About this task: Note each line in the data below that holds "Open", and copy it.

[[ Records supplied, beginning ]]

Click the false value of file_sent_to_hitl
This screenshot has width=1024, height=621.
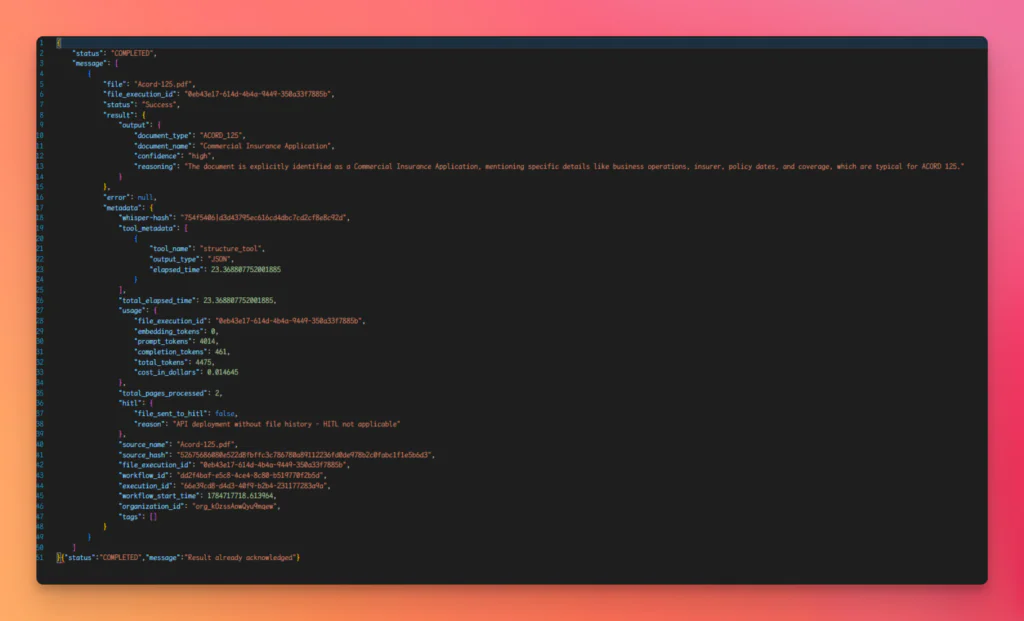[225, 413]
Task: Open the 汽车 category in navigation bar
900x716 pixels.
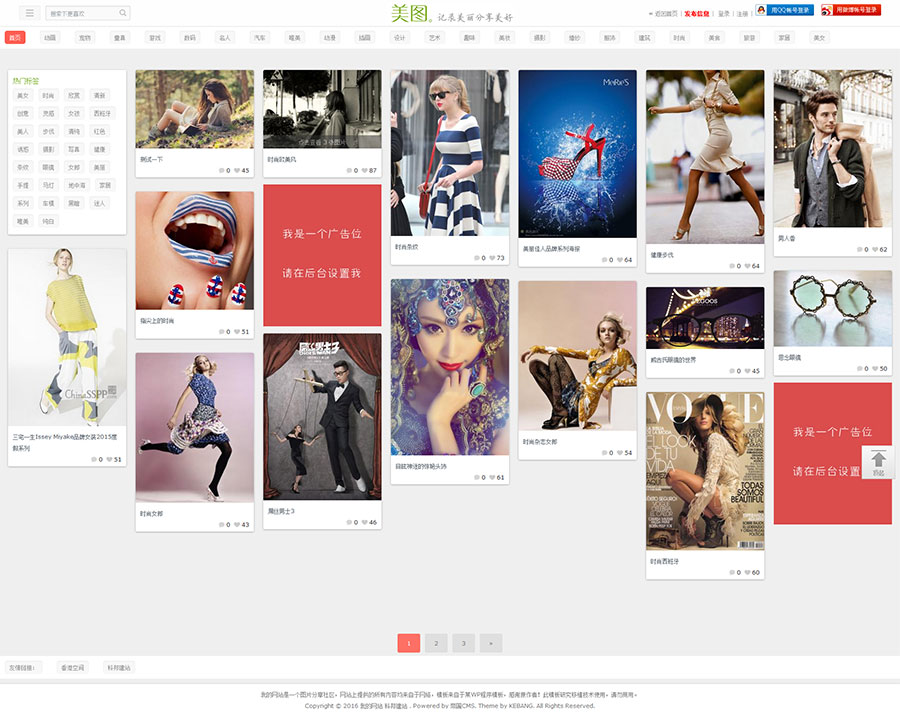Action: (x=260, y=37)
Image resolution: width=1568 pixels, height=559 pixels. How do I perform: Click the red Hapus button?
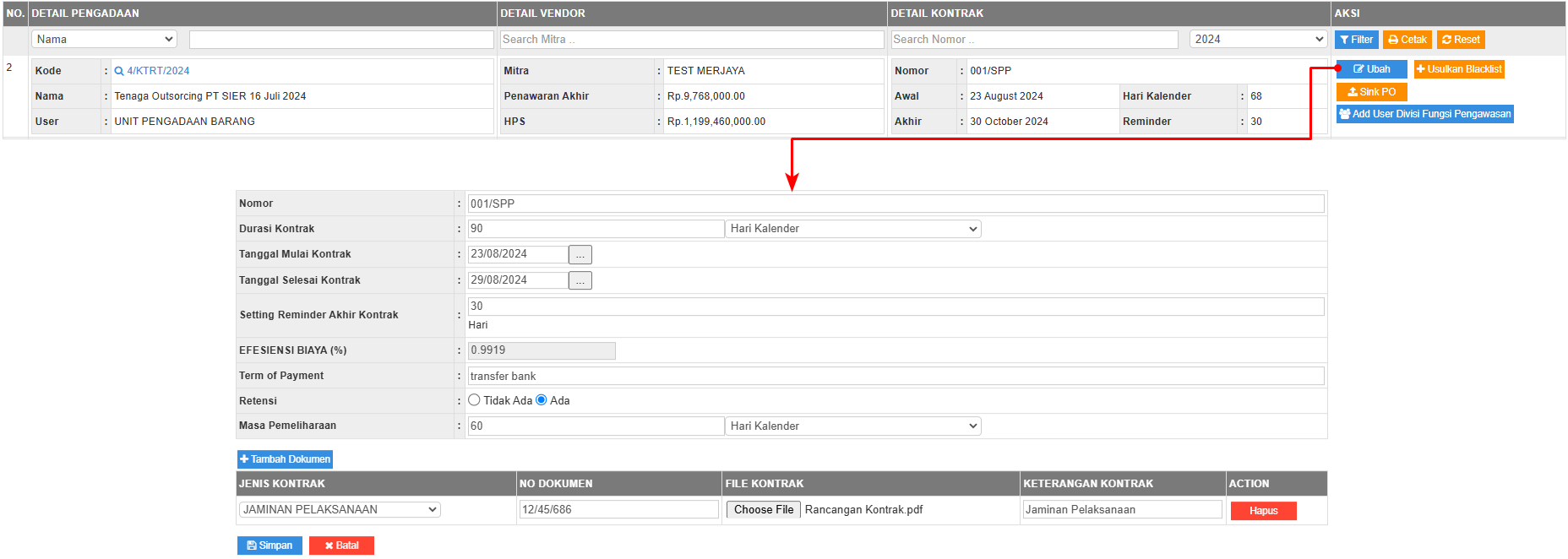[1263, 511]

[[ Records supplied, end ]]
[[ Records supplied, beginning ]]

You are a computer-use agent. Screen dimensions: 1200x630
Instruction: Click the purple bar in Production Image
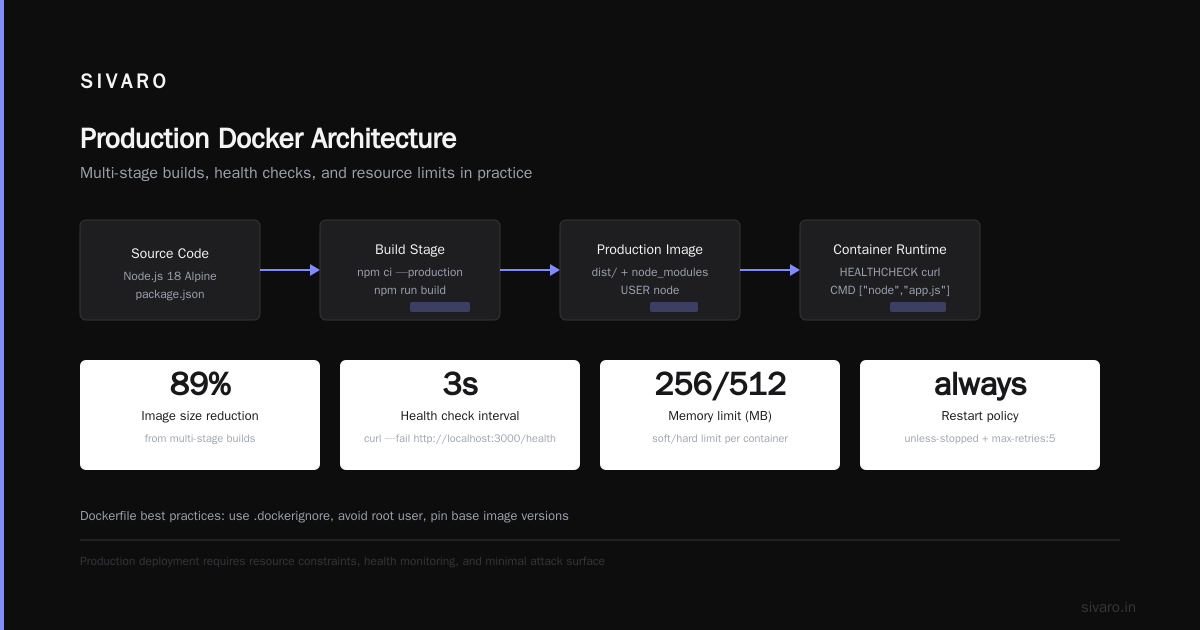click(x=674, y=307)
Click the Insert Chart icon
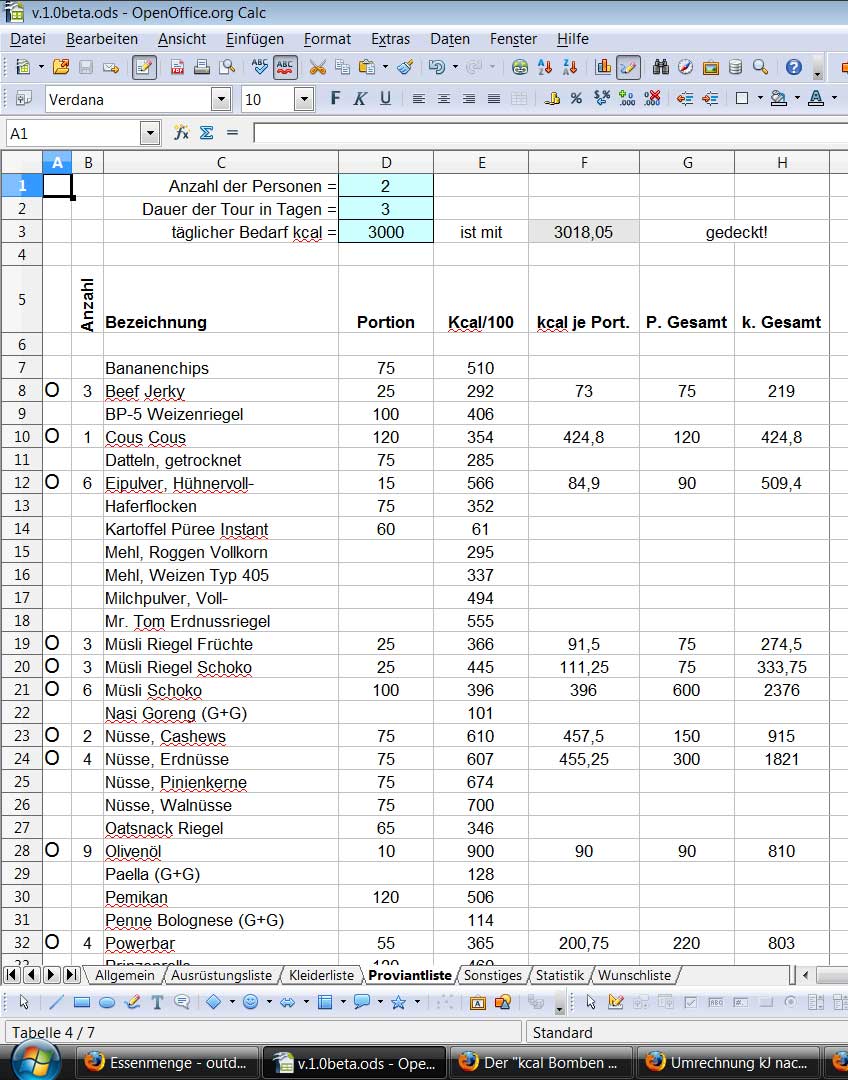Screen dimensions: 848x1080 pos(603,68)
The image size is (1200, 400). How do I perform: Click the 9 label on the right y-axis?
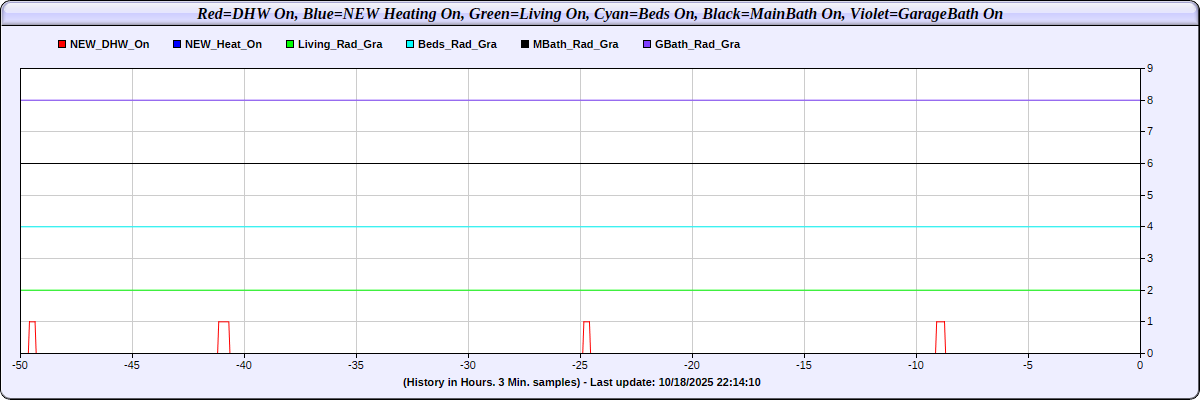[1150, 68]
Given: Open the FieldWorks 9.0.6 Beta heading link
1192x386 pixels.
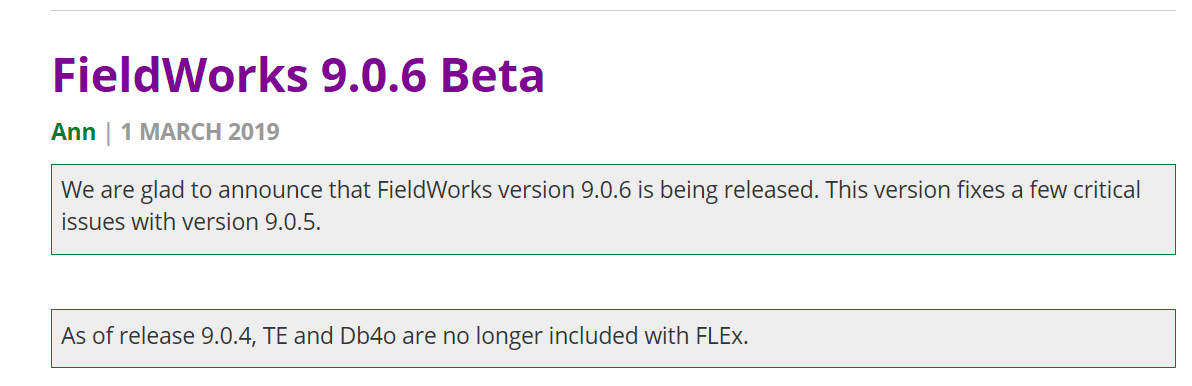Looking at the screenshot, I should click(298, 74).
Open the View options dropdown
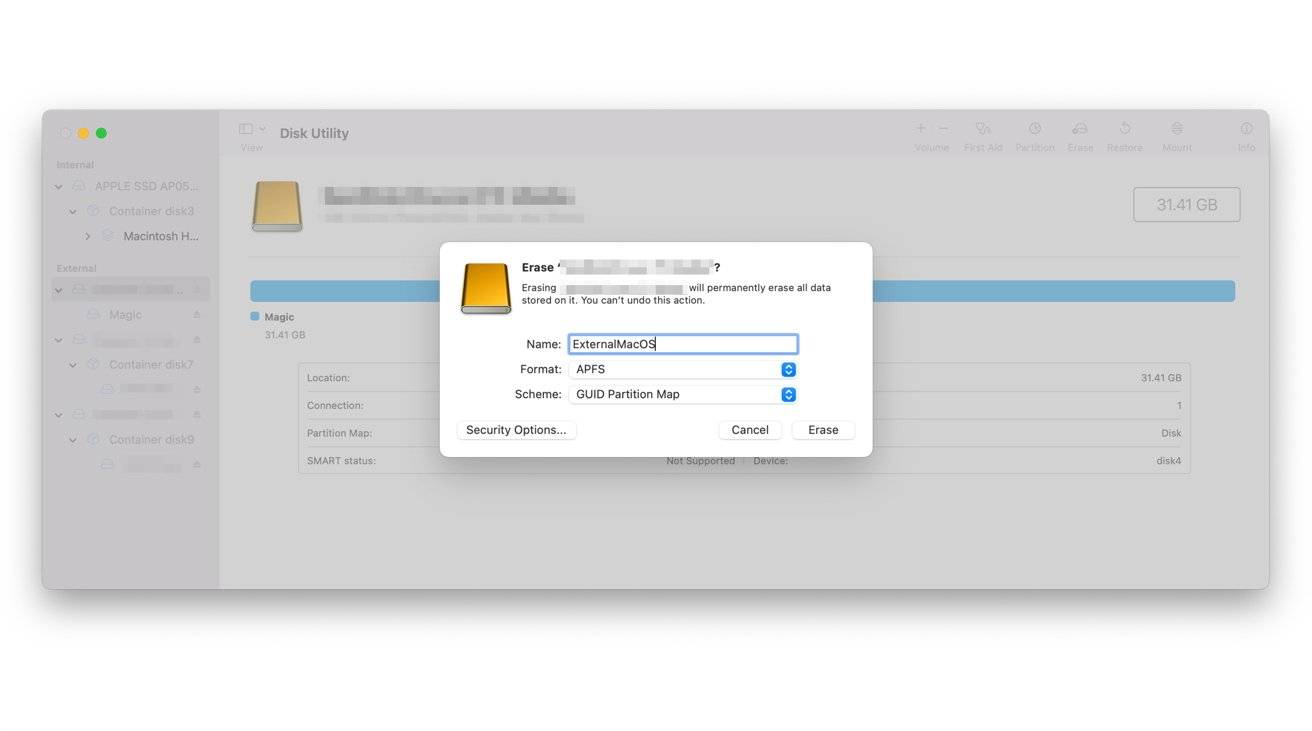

[[ Records supplied, end ]]
[[ Records supplied, beginning ]]

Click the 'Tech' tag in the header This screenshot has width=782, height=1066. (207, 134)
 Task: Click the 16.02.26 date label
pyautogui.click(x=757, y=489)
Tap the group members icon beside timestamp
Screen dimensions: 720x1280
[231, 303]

[[ Records supplied, end ]]

Reply:
Task: Open the 汽车 category in navigation bar
Given: Open the FieldWorks 9.0.6 Beta heading link
Open the View options dropdown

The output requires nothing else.